▶ TASK REQUIREMENTS
Look through the entries below and report every line that has "This".

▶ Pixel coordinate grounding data
----

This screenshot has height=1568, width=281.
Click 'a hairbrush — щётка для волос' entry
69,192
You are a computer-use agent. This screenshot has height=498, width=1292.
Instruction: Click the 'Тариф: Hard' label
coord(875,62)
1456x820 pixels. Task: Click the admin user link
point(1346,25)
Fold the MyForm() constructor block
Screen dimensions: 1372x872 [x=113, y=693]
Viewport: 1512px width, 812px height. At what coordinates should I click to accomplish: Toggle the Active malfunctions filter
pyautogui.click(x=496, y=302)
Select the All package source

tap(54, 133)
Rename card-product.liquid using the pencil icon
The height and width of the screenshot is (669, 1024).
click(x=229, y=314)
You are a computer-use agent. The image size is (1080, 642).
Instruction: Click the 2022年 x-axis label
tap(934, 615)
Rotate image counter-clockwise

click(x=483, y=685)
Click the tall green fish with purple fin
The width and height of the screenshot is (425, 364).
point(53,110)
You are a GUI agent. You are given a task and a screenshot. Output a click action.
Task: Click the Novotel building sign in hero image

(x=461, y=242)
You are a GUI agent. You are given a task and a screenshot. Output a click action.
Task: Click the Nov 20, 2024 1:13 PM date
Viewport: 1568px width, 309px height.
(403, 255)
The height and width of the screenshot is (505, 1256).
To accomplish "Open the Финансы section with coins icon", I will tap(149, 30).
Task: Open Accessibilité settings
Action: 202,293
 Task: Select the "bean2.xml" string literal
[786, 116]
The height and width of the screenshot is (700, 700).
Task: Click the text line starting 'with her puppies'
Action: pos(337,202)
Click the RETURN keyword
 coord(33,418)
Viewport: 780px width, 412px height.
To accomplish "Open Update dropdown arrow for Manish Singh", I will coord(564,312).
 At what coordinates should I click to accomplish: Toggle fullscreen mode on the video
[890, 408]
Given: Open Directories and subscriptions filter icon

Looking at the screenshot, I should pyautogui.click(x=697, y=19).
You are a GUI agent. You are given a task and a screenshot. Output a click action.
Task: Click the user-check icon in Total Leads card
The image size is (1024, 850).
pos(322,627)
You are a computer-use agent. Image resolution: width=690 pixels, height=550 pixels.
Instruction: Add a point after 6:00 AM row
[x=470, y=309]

----

▶ TASK RESPONSE
This screenshot has height=1568, width=281.
You are a computer-use agent. This screenshot has height=498, width=1292.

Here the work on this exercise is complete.